Case in point, the ring. Seeing as the proposal wasn’t in the book, obviously, the whole ring business was fabricated as well. I have to say, the addition was a nice touch, both in terms of helping to establish Eleanor’s character and in creating an absolutely delightful, incredibly impactful scene on the plane at the end. In fact, one audience member gasped out loud during the reveal. It was adorable. And spoke to how approachable this story was.

I didn’t really mention Astrid’s story, but I’m going to just mention that there is a significant difference between the two, and I’m not sure yet how I feel about the change. For that matter, I’m not entirely sure I loved how the book wrapped up Astrid’s storyline. Regardless, I thought both versions were compelling, but since I haven’t yet read the other two books in the trilogy, I’m going to reserve judgment, since I don’t know if the change will impact the other two stories.

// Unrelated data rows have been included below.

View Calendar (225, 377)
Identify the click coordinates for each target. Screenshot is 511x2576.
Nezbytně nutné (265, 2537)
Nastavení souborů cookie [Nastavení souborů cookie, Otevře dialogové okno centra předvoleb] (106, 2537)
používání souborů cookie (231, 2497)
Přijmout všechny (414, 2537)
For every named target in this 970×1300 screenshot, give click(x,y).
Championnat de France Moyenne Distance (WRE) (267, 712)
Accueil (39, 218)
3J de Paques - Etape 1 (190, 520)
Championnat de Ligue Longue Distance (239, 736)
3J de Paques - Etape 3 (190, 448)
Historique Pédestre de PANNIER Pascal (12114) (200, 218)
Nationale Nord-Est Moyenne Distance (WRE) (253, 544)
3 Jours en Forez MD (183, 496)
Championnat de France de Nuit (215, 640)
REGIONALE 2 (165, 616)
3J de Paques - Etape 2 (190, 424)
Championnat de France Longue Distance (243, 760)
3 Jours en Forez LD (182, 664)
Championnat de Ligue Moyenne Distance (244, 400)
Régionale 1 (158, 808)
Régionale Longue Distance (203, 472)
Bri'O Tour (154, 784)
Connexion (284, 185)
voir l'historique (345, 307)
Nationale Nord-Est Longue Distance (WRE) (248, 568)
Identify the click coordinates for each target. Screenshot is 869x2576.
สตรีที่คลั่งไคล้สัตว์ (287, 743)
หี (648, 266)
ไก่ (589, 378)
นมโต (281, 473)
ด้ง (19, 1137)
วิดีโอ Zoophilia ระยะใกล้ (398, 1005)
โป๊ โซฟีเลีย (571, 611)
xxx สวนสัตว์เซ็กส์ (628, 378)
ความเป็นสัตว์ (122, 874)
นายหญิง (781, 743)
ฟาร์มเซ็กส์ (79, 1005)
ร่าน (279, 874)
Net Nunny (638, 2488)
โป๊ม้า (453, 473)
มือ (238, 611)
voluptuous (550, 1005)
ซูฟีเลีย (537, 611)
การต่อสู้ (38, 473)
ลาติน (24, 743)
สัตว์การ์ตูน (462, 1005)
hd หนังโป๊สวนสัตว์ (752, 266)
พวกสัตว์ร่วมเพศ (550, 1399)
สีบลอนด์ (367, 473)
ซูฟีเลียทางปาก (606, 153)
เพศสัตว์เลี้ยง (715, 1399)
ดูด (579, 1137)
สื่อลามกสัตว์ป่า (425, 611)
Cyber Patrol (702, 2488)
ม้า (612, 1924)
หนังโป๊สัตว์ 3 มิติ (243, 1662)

‘Crazy Rich Asians’ Gets It Right

I used to hate adaptations of books. I had made the mistake of re-reading the first Harry Potter book right before going to see the movie, and it spoiled the experience completely as I spent the entire time in the theater acutely aware of the omissions and alterations. Later, I could reason my way through the necessities of the changes and eventually learned not to re-read HP books before heading to the theater, but rather to regard the movies as their own entities.

I tend to be a purist. The time, care, and attention that goes into a novel, I believed, should not be so callously disregarded in chasing the almighty dollars that come from a blockbuster movie project. (Yes, I recognize the snobbishness inherent in that attitude). But movies are a different medium altogether, and changes must be made to accommodate those differences. Novels have more time for subtlety, as well as certain flexibility in terms of internal versus external narration and observation. I don’t want to go into an in-depth comparison and contrast of the two media, but suffice it to say that I get that what works in one won’t always work in the other.

Crazy Rich Asians is an easy-to-read novel that has enjoyed considerable success. Jumps in time, shifts in point of view, and a myriad of settings are managed well to create an end product that works as a novel. And, clearly, with a few well-thought-out alterations, by all measures, as a movie.